Pandemic: A cumulative legacy of solid knowledge and technology helped prepare the biopharmaceutical industry to respond quickly to the COVID-19 pandemic. It may be too early to call this a true tipping point, but the pandemic’s impact on our industry has been significant and will be long-lasting. It has tested our predictions about the value of continuous/intensified processes, highlighted the importance of emergency authorizations, and boosted formulation and delivery of mRNA therapeutics and antibody development — all while highlighting weaknesses in the global supply chain and revealing gaps in communication about bioprocess technologies and clinical testing to a broader population. The industry undoubtedly has much to be proud about in its responses to the continuing crisis. But take note of some cautionary statements in this issue against applying the lessons learned too broadly.
Businesses that were hard hit by quarantines and layoffs now are suffering from a lack of qualified personnel, when levels of training and recruitment into the industry already had been less than ideal. So several authors herein note the critical need for knowledge management, talent recruitment, and effective training programs. Some relief may come from the industry “4.0” initiatives transforming processes through automation — with the additional benefit of reducing contaminant risk through human exposure — and an evolution from digitization toward digitalization. Compliance with 21 CFR Part 11 regarding digital records was a challenge 20 years ago; tremendous leaps in the information-technology sector since then have made it less of a question now and more of a basic assumption.
The Big Picture
In planning for this issue, the four editors sent a long list of possible topics to as many contacts as we could: suppliers, end users, consultants, and contractors. We asked for manuscripts on topics of choice or answers to interview-style questions. The responses were overwhelming — literally so, in that we ended up exceeding our initial paper order at the printer. So you will see more related articles and multipart conclusions in our coming issues this fall. If you think that we’ve left out a critical topic, please let us know.
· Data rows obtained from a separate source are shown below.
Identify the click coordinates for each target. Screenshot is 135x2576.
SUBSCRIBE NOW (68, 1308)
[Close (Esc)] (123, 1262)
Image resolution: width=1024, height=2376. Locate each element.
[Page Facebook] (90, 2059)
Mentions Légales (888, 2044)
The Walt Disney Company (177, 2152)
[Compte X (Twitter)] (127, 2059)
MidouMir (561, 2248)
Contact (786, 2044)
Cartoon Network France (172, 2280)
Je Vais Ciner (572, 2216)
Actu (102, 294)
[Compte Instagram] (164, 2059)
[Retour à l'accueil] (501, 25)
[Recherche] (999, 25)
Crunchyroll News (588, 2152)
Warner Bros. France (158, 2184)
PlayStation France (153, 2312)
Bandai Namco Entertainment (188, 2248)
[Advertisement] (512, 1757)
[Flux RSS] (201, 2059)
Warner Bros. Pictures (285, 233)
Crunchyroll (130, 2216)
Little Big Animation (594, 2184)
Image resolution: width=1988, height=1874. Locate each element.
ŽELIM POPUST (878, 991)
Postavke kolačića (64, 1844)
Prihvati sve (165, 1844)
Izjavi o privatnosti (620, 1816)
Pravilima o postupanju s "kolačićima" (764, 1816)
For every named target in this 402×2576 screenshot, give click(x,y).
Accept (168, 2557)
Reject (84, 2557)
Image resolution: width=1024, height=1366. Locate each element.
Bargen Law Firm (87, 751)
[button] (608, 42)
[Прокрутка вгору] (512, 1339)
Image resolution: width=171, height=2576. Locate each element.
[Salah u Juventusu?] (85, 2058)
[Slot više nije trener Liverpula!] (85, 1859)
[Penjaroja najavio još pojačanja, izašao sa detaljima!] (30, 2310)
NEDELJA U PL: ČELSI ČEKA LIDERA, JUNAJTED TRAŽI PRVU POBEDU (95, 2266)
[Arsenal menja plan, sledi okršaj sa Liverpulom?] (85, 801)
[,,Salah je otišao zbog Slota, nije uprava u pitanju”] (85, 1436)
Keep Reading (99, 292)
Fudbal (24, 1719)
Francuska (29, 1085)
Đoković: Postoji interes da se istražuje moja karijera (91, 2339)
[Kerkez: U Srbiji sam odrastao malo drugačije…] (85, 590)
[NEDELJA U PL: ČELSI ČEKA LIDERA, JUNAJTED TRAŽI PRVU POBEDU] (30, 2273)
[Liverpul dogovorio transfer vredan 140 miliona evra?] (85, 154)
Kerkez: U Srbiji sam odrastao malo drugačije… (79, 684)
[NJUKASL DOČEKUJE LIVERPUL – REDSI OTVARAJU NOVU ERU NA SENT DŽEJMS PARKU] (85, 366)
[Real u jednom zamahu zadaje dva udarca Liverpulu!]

For our 20th anniversary, in classic BPI style, we gave ourselves the gift of a complex and weighty project. It could not have succeeded without a powerhouse editorial staff — namely Maribel Rios and Brian Gazaille — and contributions of our sales, production, marketing, and administrative teams. As the two remaining founders of the publication, we have been blessed with a staff stability that’s increasingly rare in publishing and evidenced by the results you hold in your hands. It brings the weight of all our combined years of learning about the industry to everything we do.
The picture that work has created here is of a dynamic and mature industry that continues to reinvent itself in response to the times — an industry made up of people who truly care about getting therapies to patients who need them quickly and affordably. The image is also a “busy” one thanks to the many interconnected companies and groups driving innovations in bioprocesses, biotechnology, and biologic drug products around the world. BPI as a publication could not have thrived over these past 20 years without the invaluable input from our readers, authors, advisors, and advertisers. On behalf of our editors and sales team — and those who have pursued this journey with us — we thank you. And we can’t wait to see what you’re going to do next.